● **GIVEN REQUEST 1**: Locate each line in the records that contains the string "arrow", matching case exactly, and copy every such line in full.

● **DOCUMENT SECTION**:
The agent chart automatically creates:

A ServiceAccount (whose token authenticates to the local K8s API)
A ClusterRole + ClusterRoleBinding (default: full access for ArgoCD)
A Secret for the tunnel connection token
The agent Deployment with all volume mounts configured

Setting argocd.enabled=true on the server chart creates ArgoCD cluster secrets so ArgoCD discovers the proxied clusters automatically.

Verify the connection

# On the management cluster — readyz returns "ok" when at least one agent is connected
kubectl -n proxy-system port-forward svc/proxy-server-internal 8080
curl http://localhost:8080/readyz
# ok

# List namespaces on the customer cluster through the proxy (via internal service)
curl http://localhost:8080/tunnel/customer-a/api/v1/namespaces

ArgoCD integration

When the server Helm chart is installed with argocd.enabled=true, it creates an ArgoCD cluster secret per entry in the clusters list:

apiVersion: v1
kind: Secret
metadata:
  name: proxy-server-cluster-customer-a
  namespace: argocd
  labels:
    argocd.argoproj.io/secret-type: cluster
type: Opaque
stringData:
  name: customer-a
  server: "http://proxy-server-internal.proxy-system.svc:8080/tunnel/customer-a"

● **GIVEN REQUEST 2**: In the text on the cluster proxy and ArgoCD, translate this sentence into Spanish: "Setting argocd.enabled=true on the server chart creates ArgoCD cluster secrets so ArgoCD discovers the proxied clusters automatically."

(Item-finding records)
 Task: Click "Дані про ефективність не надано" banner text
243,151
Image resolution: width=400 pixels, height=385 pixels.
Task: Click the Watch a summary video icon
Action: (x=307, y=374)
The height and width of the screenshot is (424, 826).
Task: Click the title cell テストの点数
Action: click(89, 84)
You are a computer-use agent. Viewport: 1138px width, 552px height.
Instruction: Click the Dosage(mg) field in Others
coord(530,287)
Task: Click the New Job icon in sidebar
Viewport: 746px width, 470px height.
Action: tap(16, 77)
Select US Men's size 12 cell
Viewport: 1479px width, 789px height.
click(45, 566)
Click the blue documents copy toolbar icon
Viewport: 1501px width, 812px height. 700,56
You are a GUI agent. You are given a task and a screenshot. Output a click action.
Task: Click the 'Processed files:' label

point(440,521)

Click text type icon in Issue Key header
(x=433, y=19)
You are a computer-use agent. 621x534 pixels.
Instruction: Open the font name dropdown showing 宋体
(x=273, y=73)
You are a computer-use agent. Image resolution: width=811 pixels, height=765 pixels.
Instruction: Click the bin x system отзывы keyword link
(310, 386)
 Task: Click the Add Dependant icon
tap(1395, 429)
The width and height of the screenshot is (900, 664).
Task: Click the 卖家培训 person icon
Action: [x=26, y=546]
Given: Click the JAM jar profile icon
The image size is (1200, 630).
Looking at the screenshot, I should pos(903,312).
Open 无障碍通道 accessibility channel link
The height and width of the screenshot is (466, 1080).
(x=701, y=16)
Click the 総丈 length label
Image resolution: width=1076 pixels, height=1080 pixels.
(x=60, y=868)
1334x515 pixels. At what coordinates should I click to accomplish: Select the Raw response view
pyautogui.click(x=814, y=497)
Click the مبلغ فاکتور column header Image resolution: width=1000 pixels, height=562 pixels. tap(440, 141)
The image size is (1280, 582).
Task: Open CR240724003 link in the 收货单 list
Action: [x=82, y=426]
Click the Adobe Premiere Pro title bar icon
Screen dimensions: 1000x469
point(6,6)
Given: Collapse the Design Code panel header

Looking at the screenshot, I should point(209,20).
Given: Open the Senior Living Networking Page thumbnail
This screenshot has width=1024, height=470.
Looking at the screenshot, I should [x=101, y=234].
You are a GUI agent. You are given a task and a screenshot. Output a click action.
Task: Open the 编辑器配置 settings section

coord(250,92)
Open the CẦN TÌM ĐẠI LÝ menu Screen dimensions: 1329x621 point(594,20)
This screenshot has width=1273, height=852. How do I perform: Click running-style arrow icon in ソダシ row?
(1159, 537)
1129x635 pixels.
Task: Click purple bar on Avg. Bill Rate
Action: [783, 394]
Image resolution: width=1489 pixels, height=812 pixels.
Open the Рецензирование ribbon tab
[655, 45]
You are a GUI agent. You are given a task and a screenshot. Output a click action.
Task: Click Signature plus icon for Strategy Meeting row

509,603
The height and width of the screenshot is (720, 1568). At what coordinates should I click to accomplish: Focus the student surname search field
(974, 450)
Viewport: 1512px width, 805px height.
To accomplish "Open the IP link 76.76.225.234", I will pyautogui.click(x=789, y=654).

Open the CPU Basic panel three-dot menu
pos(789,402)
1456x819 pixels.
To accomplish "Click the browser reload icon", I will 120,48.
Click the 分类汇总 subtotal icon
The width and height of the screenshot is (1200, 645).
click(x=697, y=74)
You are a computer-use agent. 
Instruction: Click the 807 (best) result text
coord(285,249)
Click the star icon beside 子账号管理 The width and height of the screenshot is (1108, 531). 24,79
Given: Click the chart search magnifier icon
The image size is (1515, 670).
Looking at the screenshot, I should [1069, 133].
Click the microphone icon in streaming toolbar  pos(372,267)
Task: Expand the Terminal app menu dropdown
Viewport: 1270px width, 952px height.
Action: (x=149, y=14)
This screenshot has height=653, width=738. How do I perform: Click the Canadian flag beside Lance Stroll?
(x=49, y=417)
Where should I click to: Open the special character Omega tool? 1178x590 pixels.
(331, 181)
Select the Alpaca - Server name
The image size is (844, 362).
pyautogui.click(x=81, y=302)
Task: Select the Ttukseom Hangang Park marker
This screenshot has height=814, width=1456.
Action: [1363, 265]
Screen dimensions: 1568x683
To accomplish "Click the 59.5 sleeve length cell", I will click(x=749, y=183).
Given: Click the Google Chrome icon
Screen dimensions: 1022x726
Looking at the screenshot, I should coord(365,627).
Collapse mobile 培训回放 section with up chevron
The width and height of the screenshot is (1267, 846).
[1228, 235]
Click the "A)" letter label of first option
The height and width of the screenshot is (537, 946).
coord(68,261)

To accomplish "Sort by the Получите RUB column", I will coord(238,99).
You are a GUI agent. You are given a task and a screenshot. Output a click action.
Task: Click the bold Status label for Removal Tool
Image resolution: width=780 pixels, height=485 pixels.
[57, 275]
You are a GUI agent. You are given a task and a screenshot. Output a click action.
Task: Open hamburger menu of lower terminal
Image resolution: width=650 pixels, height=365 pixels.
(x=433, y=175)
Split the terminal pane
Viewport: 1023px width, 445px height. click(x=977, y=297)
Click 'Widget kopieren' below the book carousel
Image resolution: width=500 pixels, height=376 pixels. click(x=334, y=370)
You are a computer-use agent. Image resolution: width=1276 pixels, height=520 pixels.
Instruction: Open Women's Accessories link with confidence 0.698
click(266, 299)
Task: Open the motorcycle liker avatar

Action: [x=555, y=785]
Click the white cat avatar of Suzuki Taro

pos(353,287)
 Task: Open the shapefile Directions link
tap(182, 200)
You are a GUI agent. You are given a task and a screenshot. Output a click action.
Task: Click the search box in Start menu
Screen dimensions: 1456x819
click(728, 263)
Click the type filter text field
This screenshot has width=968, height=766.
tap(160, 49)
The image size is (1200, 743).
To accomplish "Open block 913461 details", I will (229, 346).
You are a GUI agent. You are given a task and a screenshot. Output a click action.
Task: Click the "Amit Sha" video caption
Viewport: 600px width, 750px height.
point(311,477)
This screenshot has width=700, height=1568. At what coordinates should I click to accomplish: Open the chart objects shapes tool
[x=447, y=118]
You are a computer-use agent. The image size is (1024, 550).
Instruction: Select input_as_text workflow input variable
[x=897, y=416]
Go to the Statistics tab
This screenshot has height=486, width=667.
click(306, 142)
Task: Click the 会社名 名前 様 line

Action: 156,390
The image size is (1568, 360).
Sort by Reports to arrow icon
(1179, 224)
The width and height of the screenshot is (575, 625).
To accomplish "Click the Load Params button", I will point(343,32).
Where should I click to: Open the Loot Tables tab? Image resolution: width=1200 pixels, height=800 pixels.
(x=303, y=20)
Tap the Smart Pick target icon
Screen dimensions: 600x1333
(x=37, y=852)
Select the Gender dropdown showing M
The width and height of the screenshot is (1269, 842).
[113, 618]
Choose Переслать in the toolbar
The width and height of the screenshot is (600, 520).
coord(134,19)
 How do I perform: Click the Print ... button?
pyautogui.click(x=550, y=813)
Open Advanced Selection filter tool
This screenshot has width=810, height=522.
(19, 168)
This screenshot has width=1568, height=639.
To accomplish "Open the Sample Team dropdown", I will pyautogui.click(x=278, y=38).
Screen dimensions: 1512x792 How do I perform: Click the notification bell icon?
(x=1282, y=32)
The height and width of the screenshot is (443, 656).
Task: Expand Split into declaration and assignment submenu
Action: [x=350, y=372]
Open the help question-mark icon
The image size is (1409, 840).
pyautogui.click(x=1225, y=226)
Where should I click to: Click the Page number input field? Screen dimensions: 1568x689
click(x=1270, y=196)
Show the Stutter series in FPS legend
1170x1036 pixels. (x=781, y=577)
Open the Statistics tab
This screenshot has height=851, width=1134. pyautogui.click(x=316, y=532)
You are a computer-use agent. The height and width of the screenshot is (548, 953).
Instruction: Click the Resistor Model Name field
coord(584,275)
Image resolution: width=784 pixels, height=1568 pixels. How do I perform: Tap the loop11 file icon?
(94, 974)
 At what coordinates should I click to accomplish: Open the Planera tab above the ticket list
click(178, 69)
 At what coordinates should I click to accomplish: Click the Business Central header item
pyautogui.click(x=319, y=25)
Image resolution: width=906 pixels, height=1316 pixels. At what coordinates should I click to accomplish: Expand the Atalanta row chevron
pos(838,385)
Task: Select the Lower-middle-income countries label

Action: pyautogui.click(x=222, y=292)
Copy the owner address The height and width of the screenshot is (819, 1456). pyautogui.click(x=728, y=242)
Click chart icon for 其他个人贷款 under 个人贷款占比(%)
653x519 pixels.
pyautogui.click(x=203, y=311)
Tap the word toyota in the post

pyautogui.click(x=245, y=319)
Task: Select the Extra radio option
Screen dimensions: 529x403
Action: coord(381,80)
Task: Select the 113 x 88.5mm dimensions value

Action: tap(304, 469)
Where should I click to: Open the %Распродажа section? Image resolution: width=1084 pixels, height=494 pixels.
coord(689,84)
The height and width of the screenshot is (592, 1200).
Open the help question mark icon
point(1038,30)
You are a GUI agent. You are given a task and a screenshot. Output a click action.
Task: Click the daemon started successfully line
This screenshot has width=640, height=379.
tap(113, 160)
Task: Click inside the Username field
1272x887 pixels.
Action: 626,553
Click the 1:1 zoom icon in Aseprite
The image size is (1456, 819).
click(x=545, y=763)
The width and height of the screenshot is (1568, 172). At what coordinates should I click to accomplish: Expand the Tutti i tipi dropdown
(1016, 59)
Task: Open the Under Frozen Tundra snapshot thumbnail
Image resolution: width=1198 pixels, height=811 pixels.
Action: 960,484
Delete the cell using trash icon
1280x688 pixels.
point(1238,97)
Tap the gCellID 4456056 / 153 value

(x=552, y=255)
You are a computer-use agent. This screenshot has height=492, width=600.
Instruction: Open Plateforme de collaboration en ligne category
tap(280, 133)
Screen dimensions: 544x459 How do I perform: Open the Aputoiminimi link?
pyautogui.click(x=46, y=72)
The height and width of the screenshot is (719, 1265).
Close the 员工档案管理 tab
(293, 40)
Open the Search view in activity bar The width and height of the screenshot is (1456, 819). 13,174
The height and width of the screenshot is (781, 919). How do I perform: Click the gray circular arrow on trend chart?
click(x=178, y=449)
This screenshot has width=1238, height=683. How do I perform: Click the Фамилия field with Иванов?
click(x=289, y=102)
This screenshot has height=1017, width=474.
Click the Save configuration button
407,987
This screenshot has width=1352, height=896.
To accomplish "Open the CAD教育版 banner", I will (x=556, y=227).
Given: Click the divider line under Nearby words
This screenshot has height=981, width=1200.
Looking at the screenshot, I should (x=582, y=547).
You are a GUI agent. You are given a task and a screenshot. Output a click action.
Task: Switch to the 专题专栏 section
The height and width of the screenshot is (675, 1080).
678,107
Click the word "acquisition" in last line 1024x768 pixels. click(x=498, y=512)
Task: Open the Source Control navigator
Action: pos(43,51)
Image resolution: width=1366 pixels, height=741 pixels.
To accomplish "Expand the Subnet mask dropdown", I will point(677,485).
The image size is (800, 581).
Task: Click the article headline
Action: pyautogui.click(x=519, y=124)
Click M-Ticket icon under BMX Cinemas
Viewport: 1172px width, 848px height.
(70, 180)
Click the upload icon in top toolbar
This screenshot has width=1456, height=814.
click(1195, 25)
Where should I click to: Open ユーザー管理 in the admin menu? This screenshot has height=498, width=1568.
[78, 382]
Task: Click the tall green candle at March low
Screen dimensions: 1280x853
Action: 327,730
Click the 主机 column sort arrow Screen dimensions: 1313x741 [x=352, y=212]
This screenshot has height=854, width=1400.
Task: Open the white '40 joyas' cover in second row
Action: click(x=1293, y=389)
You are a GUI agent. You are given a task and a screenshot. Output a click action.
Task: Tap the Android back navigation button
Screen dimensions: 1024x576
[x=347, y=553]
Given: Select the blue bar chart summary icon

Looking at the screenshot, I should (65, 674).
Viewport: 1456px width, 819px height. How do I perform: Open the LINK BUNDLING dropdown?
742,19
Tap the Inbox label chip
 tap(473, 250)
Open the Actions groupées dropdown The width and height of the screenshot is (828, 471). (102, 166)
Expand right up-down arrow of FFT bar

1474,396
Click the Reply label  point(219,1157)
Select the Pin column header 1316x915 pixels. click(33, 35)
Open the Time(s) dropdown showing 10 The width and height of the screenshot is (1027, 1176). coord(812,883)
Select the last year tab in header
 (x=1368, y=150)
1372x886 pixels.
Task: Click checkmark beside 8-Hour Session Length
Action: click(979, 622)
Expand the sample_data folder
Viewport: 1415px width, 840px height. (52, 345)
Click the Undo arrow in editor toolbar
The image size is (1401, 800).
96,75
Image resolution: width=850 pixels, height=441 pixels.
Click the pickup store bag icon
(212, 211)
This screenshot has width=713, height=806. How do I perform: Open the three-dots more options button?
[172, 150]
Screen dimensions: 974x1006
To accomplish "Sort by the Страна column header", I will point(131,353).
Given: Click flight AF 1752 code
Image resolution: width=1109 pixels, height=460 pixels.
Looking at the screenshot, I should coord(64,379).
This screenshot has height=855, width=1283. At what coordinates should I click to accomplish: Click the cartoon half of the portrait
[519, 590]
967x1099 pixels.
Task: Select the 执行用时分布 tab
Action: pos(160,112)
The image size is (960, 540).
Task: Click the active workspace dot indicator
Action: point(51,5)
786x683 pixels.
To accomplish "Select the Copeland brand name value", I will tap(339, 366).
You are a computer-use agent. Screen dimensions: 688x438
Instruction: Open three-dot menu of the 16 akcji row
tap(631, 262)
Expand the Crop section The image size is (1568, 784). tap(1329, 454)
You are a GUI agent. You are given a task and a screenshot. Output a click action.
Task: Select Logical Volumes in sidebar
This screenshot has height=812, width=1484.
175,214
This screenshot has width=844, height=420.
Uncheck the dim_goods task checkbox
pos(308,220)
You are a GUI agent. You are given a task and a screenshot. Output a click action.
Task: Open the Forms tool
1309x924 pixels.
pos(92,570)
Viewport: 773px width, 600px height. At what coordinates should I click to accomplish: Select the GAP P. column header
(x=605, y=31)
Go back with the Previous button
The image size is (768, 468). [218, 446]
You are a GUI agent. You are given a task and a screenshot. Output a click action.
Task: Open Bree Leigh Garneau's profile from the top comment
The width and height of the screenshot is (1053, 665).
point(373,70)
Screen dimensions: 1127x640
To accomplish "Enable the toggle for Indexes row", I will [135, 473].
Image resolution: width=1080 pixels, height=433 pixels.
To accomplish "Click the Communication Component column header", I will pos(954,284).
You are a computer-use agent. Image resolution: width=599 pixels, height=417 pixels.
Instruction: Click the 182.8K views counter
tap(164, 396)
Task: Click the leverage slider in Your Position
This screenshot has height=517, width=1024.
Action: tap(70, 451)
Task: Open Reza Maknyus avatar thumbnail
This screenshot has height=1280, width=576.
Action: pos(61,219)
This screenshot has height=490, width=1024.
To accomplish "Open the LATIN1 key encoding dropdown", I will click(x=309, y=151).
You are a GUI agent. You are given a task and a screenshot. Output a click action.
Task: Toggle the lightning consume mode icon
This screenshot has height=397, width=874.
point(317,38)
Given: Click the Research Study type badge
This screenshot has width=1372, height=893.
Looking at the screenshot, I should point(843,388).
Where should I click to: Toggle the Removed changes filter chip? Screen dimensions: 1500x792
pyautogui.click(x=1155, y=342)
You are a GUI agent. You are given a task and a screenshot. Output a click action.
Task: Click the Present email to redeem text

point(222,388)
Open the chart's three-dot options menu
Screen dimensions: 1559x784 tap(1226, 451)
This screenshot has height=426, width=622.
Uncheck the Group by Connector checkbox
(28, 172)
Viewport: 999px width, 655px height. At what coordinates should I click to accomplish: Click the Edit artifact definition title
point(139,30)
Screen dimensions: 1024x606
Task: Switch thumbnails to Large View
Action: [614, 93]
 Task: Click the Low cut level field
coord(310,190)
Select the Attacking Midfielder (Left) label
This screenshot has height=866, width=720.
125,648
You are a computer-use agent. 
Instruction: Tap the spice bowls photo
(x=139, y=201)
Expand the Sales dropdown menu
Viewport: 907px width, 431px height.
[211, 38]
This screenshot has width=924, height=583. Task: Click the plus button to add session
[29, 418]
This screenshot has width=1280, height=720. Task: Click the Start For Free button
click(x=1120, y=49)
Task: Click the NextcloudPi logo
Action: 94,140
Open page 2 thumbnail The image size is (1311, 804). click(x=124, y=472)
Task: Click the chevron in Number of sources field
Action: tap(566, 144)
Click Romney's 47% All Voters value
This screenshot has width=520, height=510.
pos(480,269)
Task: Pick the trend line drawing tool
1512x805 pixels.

● **FULL ANSWER 1**:
This screenshot has width=1273, height=852. How do I perform: Click running-style arrow icon in ソダシ row?
Sort by Reports to arrow icon
The height and width of the screenshot is (781, 919). How do I perform: Click the gray circular arrow on trend chart?
Click the 主机 column sort arrow Screen dimensions: 1313x741 [x=352, y=212]
Expand right up-down arrow of FFT bar
Click the Undo arrow in editor toolbar

● **FULL ANSWER 2**: Establecer argocd.enabled=true en el chart del servidor crea secretos de clúster de ArgoCD para que ArgoCD descubra automáticamente los clústeres que pasan por el proxy.